A futile chase that has been going on for months ended three matches before the end of the season, as Cristiano Ronaldo came on a little bit too late to give Real Madrid enough of a boost and make a comeback from deficit to victory, but proved once again that without him on the pitch, despite all the money spent on making this the most impressive squad in Europe, there isn’t that much to be impressed about.
For almost 60 minutes, Espanyol were the dominating, better side on the pitch. More aggressive, more direct, simply better. They still have a fraction of a chance to make it into the Europa League, while Real Madrid had the championship to play for, but not really.
It’s always impossible to tell just how bad things are at a club the media loves to take out of proportions, but if the weekend press conference was cancelled to prevent another war of words between Jose Mourinho and his players, it means there isn’t too much love in the dressing room. Not between the benched Iker Casillas and his manager, or between Pepe and the same man as well. Ronaldo got the start on the bench for some reason, and Real Madrid looked like a disjointed group, just like their social status if everything we read in the papers is true.
Xabi Alonso didn’t start, which is always a good excuse to look bad, but this has been a going on experience. Without Cristiano Ronaldo on the pitch, the combo of Karim Benzema and Gonzalo Higuain or any other duo of forwards Real Madrid leave to take their chances simply look easy to handle. It was Higuain who scored the equalizing goal off a Modric cross, but that was when Ronaldo already entered the pitch, drawing attention and causing fear.
For a team that has spent more money than anyone else on assembling this squad over the last four-five season, and a lot of it coming during the Jose Mourinho era which now only has a Copa Del Rey Final to play for before it’s officially over (the remaining league matches no one cares about). So much spending on the best players in the world at their positions, but the mega-club ended up being at the whim and talent of just one player. Irreplaceable, but quite damaging when he’s not on the pitch.

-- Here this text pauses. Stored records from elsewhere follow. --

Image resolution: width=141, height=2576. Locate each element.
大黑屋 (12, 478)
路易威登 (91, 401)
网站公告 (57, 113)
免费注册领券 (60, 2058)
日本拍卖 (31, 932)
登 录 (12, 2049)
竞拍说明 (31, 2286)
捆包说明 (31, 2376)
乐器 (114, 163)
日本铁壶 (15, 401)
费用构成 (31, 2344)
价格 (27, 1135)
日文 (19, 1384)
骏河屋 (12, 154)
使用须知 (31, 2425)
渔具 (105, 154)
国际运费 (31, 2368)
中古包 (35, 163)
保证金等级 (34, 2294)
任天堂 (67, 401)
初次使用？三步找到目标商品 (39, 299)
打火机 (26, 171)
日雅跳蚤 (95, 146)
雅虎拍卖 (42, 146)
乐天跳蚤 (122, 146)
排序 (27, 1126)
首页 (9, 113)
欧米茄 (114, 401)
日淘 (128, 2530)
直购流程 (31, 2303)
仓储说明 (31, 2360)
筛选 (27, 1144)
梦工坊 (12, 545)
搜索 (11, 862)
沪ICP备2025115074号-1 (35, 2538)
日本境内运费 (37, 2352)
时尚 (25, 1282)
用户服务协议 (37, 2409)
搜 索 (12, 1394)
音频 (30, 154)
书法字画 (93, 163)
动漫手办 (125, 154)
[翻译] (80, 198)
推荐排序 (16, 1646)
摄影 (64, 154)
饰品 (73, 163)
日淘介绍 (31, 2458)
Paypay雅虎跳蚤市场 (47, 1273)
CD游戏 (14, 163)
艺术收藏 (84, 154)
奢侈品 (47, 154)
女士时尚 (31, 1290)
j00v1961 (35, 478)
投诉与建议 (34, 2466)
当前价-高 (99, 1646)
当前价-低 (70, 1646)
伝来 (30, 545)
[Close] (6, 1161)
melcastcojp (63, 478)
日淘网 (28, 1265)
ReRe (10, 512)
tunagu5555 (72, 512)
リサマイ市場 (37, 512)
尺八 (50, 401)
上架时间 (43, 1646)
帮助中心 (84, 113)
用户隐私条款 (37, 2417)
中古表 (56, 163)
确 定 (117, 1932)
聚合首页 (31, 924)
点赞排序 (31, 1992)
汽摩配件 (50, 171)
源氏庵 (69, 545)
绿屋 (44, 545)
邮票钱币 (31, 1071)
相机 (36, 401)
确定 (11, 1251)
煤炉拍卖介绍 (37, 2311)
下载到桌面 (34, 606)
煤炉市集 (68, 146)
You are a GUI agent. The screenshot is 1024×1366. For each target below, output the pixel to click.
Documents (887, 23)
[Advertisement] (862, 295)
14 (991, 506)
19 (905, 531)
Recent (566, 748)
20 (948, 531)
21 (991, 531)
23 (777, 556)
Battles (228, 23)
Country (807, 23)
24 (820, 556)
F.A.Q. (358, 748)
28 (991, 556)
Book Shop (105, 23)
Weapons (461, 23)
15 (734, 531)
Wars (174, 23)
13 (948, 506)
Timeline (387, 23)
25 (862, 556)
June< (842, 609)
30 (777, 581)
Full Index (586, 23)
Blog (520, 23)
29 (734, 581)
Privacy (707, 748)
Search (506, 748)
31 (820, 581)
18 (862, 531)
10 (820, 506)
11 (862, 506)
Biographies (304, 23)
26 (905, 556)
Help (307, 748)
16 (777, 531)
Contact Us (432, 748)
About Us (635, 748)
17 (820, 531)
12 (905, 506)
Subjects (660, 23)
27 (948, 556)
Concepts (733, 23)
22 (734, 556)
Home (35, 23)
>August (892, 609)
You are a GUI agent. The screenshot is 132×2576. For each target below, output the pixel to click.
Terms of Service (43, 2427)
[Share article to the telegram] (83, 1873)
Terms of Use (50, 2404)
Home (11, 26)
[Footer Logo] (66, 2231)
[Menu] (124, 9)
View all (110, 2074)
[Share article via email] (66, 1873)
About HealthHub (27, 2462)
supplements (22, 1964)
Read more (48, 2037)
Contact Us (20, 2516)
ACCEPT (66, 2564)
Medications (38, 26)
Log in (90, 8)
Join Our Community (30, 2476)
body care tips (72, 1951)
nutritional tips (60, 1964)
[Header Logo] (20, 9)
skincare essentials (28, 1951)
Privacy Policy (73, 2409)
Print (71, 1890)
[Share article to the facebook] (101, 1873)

An end of an era? It’s hard to call three-four seasons of finishing second (except for once) an actual era. That word is used with more successful periods in the lifetime of a football club, especially Real Madrid. Under the current circumstances, it seems impossible Mourinho would actually stay with the team, but money is stronger than anything in today’s world, and even if sometimes looks like the man is actually trying to destroy the club from within, simply out of spite and to get leverage in his contract negotiations, as long as Real Madrid have Cristiano Ronaldo and he’s playing, things can’t really be that bad.